» **EXERCISE REQUIREMENTS**: Report the count of lines below that include "next", without any other text.

=-=-=

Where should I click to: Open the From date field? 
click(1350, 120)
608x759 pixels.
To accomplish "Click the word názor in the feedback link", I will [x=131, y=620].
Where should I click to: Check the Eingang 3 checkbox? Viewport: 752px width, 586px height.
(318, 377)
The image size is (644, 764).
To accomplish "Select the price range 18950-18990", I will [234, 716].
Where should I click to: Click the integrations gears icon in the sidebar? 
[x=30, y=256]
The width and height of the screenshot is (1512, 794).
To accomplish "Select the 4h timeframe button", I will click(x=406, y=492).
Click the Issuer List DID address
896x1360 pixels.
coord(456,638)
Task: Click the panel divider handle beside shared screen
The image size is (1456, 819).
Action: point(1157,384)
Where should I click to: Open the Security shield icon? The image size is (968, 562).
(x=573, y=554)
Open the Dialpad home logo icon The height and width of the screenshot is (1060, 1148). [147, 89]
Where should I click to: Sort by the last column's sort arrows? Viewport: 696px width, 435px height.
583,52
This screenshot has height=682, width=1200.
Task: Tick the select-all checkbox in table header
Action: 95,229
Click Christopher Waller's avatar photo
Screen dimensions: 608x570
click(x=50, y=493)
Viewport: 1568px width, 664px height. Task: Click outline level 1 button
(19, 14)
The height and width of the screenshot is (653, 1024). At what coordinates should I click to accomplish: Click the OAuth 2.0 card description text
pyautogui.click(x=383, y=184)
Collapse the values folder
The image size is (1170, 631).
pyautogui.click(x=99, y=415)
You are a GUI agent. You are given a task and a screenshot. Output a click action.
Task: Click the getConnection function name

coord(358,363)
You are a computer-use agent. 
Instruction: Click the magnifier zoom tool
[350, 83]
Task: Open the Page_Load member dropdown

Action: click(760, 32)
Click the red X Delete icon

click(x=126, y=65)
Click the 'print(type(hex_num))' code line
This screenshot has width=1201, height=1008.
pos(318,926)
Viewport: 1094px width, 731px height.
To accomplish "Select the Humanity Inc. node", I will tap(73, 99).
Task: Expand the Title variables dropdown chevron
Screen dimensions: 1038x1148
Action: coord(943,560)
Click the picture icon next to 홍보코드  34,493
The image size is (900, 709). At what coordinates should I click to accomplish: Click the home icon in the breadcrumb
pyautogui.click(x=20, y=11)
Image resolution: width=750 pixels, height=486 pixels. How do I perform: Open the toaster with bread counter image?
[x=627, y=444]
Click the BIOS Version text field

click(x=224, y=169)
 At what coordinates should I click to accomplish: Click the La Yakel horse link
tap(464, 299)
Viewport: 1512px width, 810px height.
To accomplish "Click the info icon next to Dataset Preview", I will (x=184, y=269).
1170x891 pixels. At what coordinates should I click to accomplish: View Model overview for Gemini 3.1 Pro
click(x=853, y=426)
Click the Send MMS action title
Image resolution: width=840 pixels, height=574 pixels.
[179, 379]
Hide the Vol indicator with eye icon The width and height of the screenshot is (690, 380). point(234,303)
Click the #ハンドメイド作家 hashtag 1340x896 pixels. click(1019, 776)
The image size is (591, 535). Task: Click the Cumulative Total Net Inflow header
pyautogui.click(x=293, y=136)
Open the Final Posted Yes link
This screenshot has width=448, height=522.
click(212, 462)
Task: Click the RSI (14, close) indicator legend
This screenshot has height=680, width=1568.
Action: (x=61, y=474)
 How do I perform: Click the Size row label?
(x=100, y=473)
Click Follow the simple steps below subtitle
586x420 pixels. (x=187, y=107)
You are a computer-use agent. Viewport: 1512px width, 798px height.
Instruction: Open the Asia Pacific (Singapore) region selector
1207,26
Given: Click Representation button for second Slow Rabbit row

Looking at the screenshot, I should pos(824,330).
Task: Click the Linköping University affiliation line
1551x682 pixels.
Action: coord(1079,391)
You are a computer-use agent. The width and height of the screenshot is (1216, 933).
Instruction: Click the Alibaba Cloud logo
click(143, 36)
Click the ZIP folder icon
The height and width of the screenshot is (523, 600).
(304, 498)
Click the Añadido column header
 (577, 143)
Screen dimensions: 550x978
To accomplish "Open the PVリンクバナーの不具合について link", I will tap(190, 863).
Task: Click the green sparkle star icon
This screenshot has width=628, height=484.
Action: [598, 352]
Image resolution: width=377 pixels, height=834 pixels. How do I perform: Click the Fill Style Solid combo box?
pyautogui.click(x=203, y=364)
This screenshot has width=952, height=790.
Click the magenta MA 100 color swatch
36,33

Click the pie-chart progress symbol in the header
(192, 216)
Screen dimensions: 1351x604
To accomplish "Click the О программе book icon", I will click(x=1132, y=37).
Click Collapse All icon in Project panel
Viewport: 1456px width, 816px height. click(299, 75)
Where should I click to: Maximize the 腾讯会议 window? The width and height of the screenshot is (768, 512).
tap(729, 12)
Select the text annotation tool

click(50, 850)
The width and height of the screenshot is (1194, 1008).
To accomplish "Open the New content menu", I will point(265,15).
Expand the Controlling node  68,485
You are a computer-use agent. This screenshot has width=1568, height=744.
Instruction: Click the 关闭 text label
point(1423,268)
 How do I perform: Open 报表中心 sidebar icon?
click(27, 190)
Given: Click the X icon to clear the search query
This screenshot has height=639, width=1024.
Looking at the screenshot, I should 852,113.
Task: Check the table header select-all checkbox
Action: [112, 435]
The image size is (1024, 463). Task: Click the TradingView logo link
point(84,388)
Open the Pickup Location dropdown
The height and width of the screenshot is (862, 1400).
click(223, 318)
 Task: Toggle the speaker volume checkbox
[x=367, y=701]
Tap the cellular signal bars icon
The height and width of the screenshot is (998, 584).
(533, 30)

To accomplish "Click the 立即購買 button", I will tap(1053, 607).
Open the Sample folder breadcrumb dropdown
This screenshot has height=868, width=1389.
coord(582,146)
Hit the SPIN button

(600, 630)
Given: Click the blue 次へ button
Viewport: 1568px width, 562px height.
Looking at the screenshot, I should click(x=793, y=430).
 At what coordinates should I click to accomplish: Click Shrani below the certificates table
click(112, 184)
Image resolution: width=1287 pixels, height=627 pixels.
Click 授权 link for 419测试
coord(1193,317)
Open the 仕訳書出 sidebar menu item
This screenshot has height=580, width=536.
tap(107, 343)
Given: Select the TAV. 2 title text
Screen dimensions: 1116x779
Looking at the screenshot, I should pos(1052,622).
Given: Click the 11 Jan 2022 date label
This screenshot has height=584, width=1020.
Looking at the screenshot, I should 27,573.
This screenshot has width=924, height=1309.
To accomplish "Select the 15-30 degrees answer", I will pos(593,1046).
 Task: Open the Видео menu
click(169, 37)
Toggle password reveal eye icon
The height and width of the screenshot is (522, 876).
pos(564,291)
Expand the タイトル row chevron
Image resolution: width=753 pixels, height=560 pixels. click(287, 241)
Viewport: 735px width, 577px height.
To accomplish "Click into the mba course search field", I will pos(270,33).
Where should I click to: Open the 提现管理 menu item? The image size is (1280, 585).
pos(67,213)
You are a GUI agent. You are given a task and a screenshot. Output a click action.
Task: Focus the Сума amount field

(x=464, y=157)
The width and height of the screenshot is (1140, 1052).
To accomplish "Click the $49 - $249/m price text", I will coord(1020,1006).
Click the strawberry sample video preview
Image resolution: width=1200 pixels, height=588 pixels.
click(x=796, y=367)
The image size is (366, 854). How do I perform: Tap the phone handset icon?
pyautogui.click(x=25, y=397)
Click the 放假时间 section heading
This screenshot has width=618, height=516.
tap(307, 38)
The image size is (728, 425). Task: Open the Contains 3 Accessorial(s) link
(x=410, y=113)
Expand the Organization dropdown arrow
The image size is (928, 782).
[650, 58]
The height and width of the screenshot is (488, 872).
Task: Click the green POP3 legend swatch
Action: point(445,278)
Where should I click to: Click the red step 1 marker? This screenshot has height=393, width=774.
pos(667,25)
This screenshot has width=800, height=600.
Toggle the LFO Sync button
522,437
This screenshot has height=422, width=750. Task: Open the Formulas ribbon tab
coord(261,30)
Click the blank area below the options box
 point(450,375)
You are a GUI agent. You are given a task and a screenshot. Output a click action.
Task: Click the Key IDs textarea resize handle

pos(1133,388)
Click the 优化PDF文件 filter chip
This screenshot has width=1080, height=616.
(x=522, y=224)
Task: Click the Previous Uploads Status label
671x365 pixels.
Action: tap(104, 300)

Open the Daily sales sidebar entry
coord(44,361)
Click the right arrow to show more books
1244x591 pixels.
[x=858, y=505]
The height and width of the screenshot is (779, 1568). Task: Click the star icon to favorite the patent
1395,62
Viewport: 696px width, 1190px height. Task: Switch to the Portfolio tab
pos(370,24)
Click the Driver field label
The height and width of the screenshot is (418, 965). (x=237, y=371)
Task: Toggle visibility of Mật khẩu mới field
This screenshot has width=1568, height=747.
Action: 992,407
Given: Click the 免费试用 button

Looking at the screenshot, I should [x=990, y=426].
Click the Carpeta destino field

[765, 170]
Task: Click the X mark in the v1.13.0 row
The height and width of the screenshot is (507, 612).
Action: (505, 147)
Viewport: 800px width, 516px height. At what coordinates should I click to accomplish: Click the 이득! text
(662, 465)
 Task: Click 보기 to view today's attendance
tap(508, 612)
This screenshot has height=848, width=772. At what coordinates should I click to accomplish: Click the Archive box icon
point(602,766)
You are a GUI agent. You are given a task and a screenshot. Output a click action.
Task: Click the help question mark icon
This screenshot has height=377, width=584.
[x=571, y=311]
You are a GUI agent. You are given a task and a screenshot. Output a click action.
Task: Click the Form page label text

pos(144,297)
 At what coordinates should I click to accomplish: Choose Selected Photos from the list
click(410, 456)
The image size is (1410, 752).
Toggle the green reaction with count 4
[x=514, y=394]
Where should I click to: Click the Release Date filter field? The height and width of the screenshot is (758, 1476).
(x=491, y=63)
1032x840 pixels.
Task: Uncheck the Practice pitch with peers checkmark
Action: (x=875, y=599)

=-=-=

» **TASK ANSWER**: 2